Your assignment —
Could you show all lines in the entries below that contain the string "will"?

Stored records —
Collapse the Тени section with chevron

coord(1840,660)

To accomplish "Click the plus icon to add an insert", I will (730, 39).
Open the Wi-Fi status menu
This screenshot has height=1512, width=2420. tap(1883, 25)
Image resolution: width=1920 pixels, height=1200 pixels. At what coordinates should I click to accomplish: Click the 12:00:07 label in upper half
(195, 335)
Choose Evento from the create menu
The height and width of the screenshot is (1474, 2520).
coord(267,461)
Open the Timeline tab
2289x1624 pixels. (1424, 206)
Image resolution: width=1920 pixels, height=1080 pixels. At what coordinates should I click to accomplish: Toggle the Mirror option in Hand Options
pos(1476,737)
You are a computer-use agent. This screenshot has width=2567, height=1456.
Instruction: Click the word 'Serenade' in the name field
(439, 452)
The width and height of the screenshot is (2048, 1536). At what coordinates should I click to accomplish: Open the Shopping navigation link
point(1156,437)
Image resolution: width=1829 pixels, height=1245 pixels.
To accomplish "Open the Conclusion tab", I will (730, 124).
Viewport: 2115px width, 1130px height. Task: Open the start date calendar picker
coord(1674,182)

Response to this exercise —
To accomplish "Click the plus icon to add an insert", I will (730, 39).
To accomplish "Open the Conclusion tab", I will (730, 124).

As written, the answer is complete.